春アニメ「イエスタデイをうたって」が、4月4日の放送以来、好評だ。漫画家・冬目景による独特なタッチのイラストと、男女の心を繊細に描くストーリーがどのようにアニメ化されるのか、原作ファンを中心に日増しに注目度を上げている。自身も原作の大ファンである藤原佳幸監督が、第4話の放送を記念した独占手記を寄せた。
▶映像:優秀な兄にコンプレックスを抱える浪「イエスタデイをうたって」#4
<藤原佳幸監督:独占手記>
4話は浪回です。浪を通して品子の事情を描いています。
湧は品子の初恋の相手で鬼籍の人、浪の七才年上の兄貴。何をしても優秀な兄貴とその兄にコンプレックスを持っている浪。勝てないまま兄は死に、コンプレックスが焦りとなり品子に当たってしまう浪の内面と成長の過程を描いていこうと思いました。
唯一のアイデンティティとしての絵を描く。始まりは兄貴に勝てるものだから、絵を描いている。絵を描いてさえいれば、、、の先を描くことが出来れば浪の成長が描けると思いました。賞を取ることや絵を描く技術が上がる事が、浪の成長なのか?結果を描けば浪が成長した事と一緒にならないところがイエスタデイをうたっての面白いところだと思います。
足掻いて努力して挫折して、その結果に自分なりの答えを見つけたような気になって、背伸びをしてまた失敗して、、、それでも諦めない姿勢が成長だと、浪というアイデンティティを確立していく事になるのだと思いました。
その姿勢が絵にだけではなく、品子に対しても同じなところが浪というキャラクターの魅力の一つです。

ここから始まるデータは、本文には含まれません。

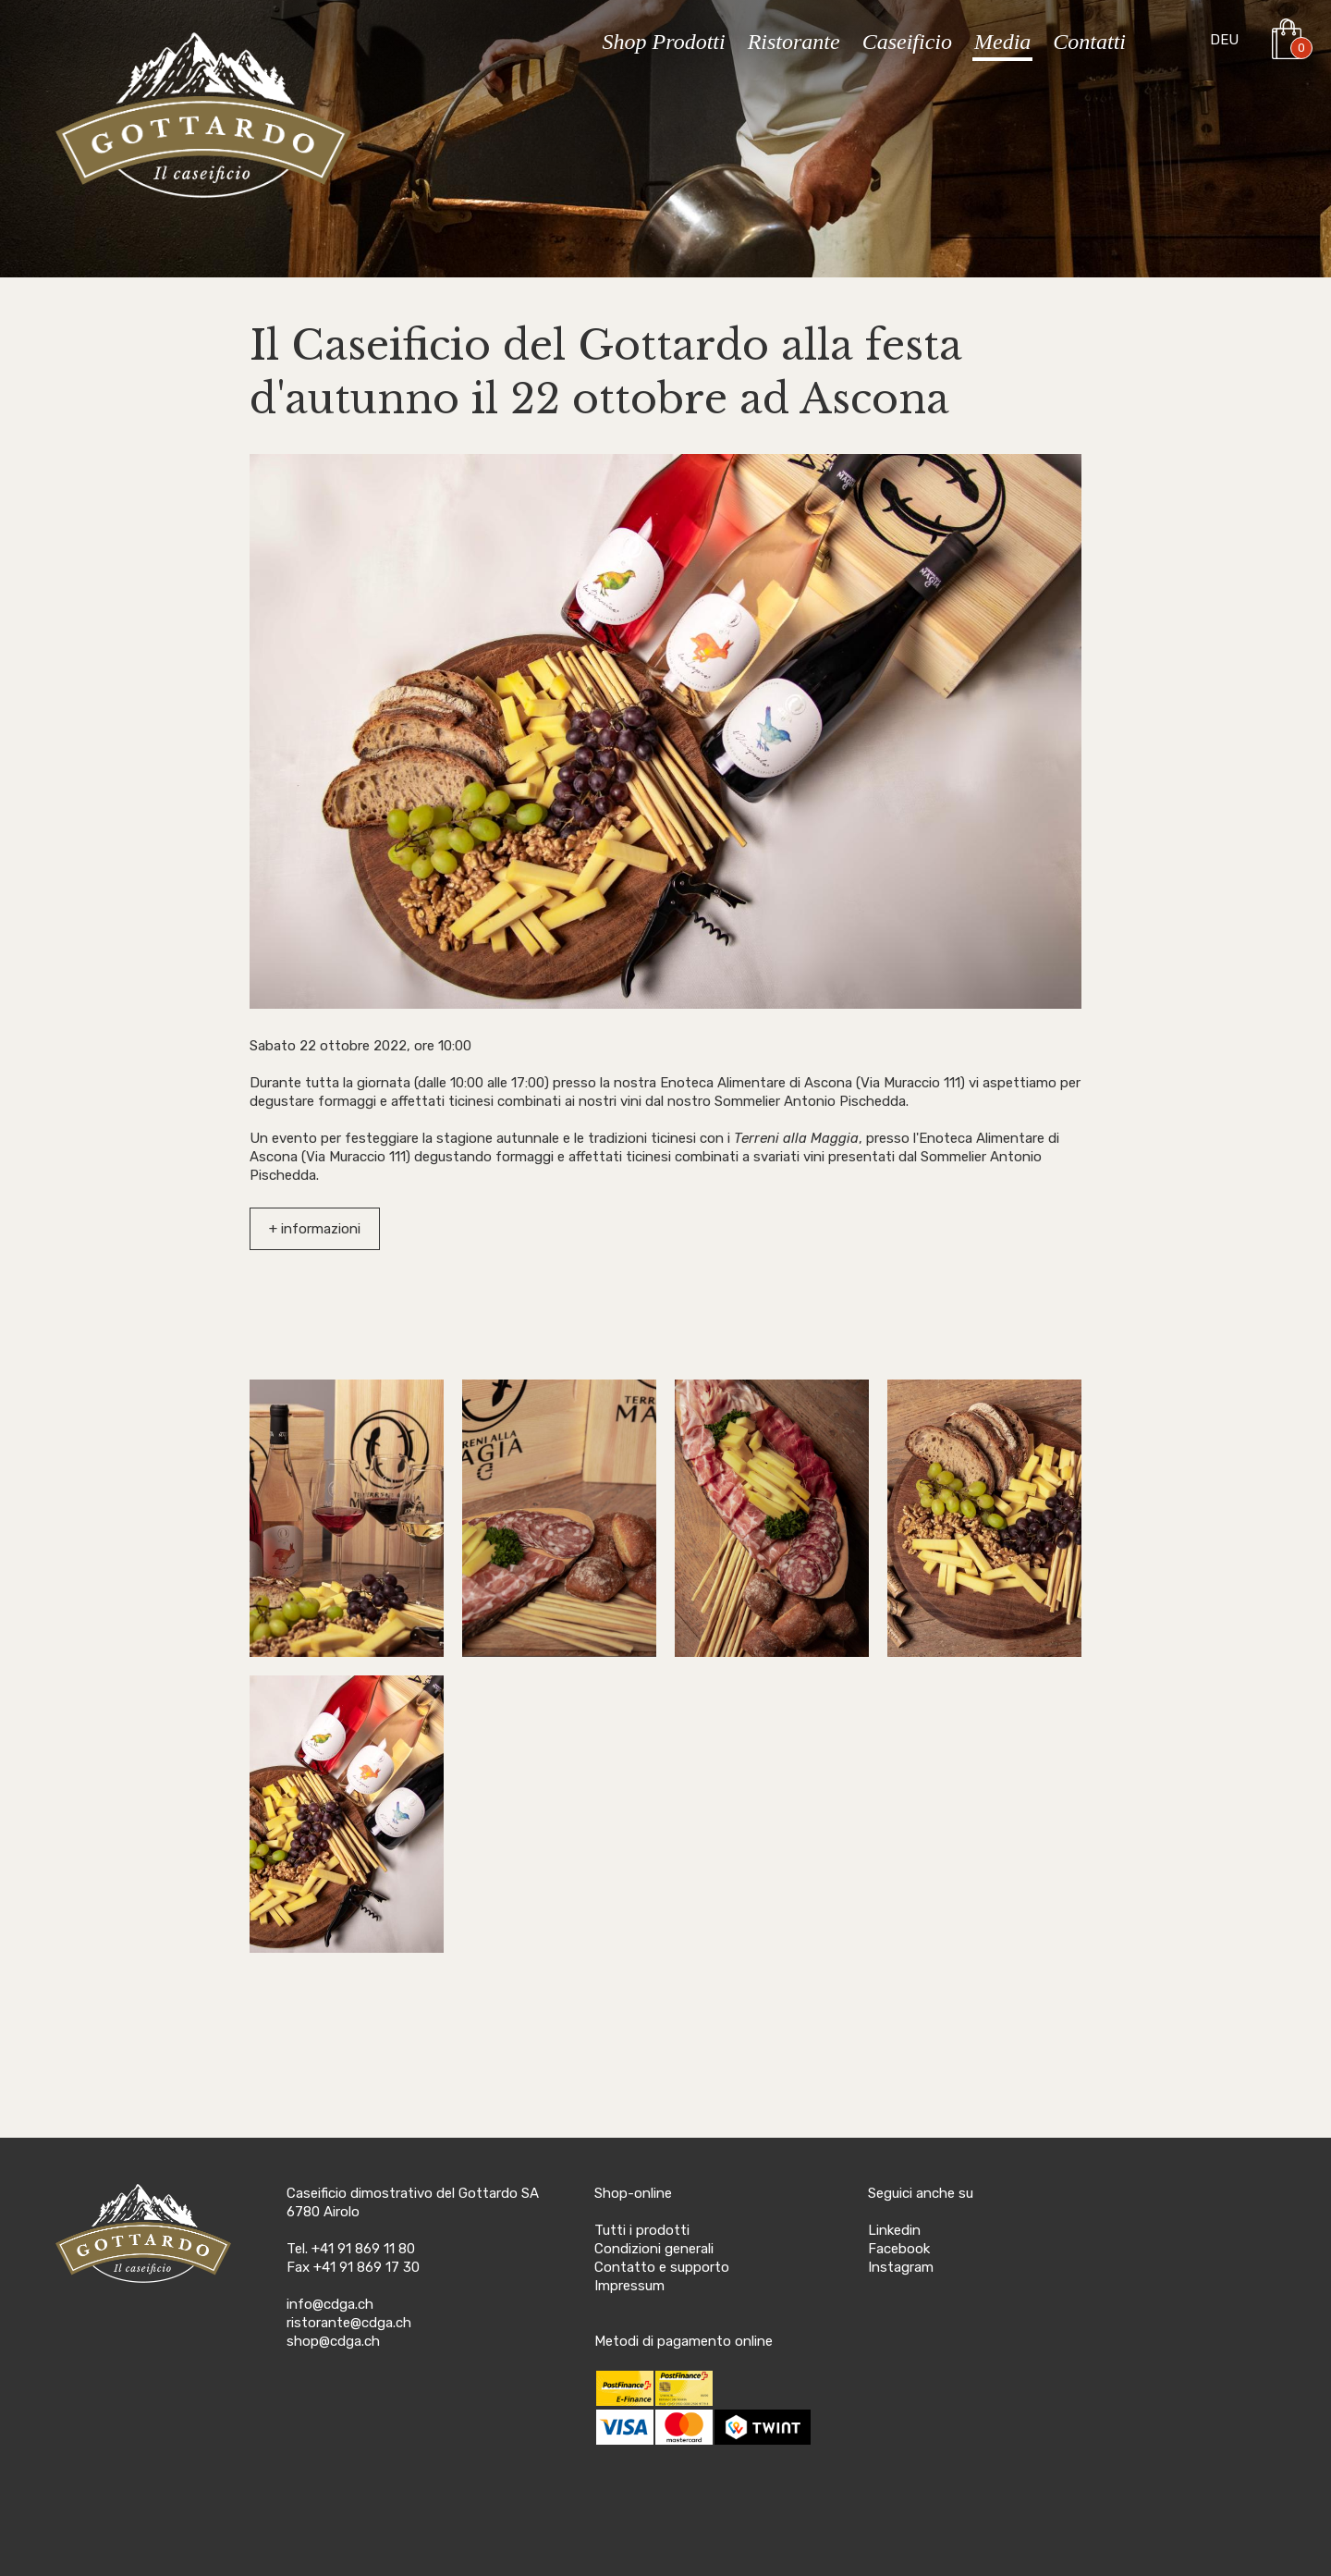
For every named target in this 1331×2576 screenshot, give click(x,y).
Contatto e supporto (661, 2267)
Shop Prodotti (664, 42)
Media (1002, 42)
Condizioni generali (654, 2248)
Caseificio (907, 42)
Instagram (901, 2267)
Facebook (899, 2248)
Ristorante (794, 42)
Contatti (1089, 42)
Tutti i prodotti (642, 2230)
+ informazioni (314, 1229)
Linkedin (894, 2230)
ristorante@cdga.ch (349, 2322)
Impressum (629, 2285)
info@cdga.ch (330, 2304)
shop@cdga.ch (333, 2341)
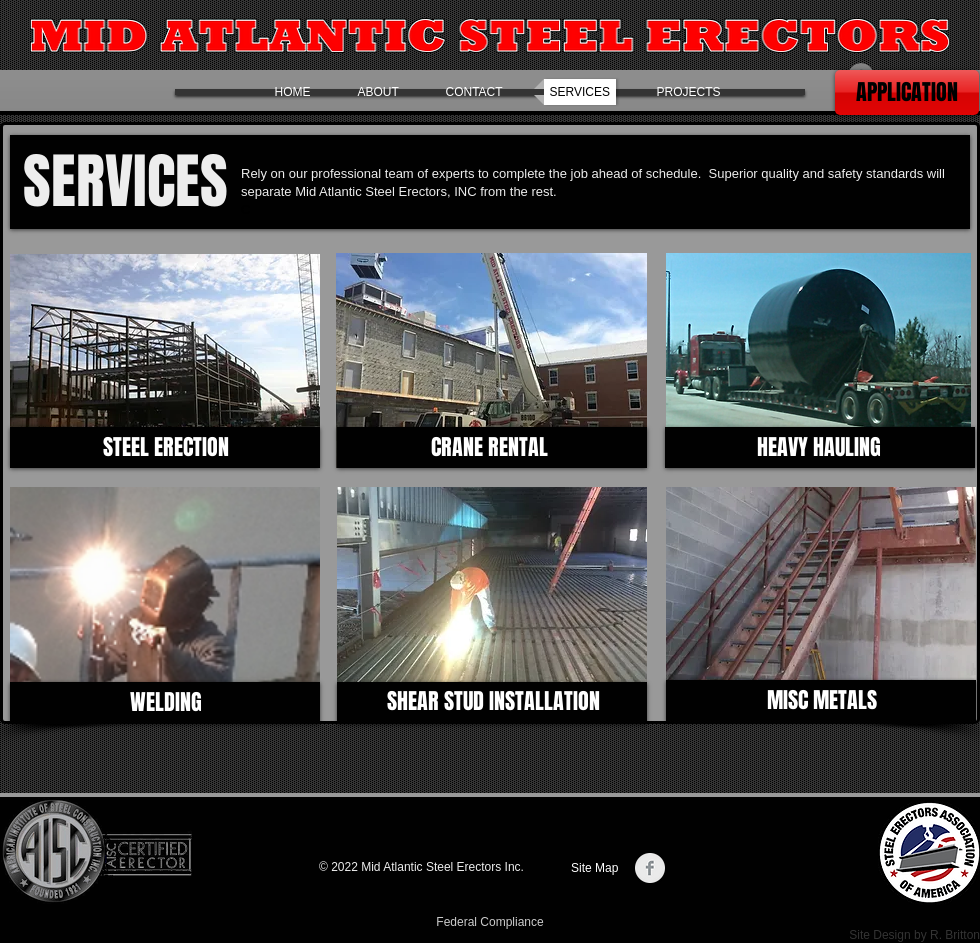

それと同じ軸で、品子帰郷を描いています。品子は湧との遺品との対面で自分の本心を探ろうとしていますが、自分の事が一番分かっていないのが品子という業の深さが次の回から徐々にから回っていきます。それに振り回される陸生達はどうなるのか?乞うご期待!!
◆作品情報「イエスタデイをうたって」とは
1998年よりビジネスジャンプ~グランドジャンプ(集英社)で連載、2015年に完結した漫画家・冬目景による漫画作品。コミックスはシリーズ累計140万部を突破。現在も多くのファンに愛されている。
◆ストーリー
大学卒業後、定職には就かずにコンビニでアルバイトをしている”リクオ”。特に目標もないまま、将来に対する焦燥感を抱えながら生きるリクオの前に、ある日、カラスを連れたミステリアスな少女―“ハル”が現れる。彼女の破天荒な振る舞いに戸惑う中、リクオはかつて憧れていた同級生“品子”が東京に戻ってきたことを知る。